SC - US bars UK

lilinah at earthlink.net lilinah at earthlink.net
Tue Dec 5 20:25:15 PST 2000


Ras rote:
>My question is why in the world
>would anyone want to go to a US type bar when traveling in a foreign country
>let alone England.

Well, two reasons i can think of.

ONE: a person is homesick for America, and although i've never been 
afflicted by this when living in foreign lands, i guess some folks 
get this.

TWO: the foreign nationals may find American food and ambience, uh, 
how can i put this... exotic. I mean, look at it through the eyes of 
someone NOT American. Their usual food, drink, and atmosphere, as 
exotic and tasty as they may seem to US, is just normal to them. So 
for a little excitement, they may want to experience the foreign 
atmosphere of the USA while still in their home country.

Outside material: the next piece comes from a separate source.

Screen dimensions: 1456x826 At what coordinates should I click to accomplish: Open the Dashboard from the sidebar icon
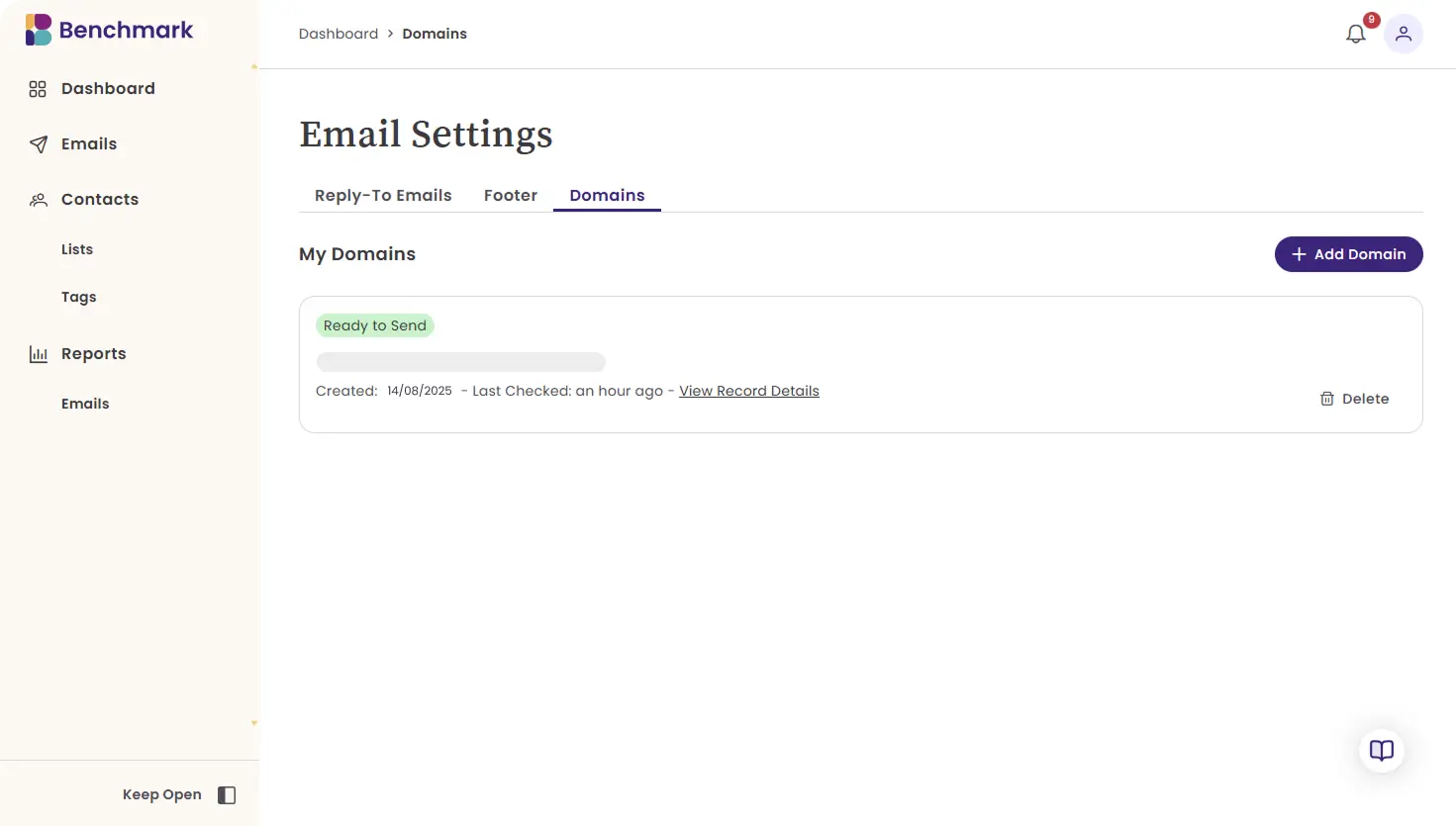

Just as Thai, Chinese, Mexican, etc. are exotic and foreign to us in 
America, American (however it is interpreted by the foreign nationals 
or the ex-pat who's operating the place) is unusual to them. And, 
hoo-boy, can that be an interpretation, like the spaghetti i had in 
an American style restaurant in Japan - pure "Chef Boy-ar-dee". I did 
NOT pick the place, but my friends were, well, homesick for American 
food. I'd rather have been slurping a bowl of soba or sashimi, but 
well, i was with my friends.

When i live in Indonesia, Kentucky Fried Chicken had just opened. The 
place was JAMMED and the usual fare was VERY EXPENSIVE by Indonesian 
standards - i think they charged the usual US prices which are 
moderate in the US (ignoring the fact that the food is swill). But 7 
dollars in Indonesia when i lived there was how much you could pay a 
live in maid for a month (not counting the food you fed her)!!! And 
locally cooked chickens, marinated in coconut milk and spices, 
purchased at a rickety roadside stall was FAR more delicious. But it 
was, uh, déclassé, common.

Oh, yeah, right, that's a THIRD reason: depending on what country 
you're in, going to a US style bar or restaurant is expensive and 
therefore a STATUS thing to do, just as going to an overpriced French 
restaurant with lousy food was when i was a kid in the American 
Midwest.

FOURTH: uh, maybe, hard as this may be to swallow, some people 
actually *like* the taste of American beer (shudder) and American 
food, or whatever passes for it in a foreign land.

And FINALLY: Americans often think local food is weird or unsafe to 
eat, and an American eatery is familiar territory and give them the 
illusion the food is safe.

Anahita
who will shortly be going to a foreign country and has no intention 
of staying in American style hostelries or eating American or 
European style food in Morocco, dammit!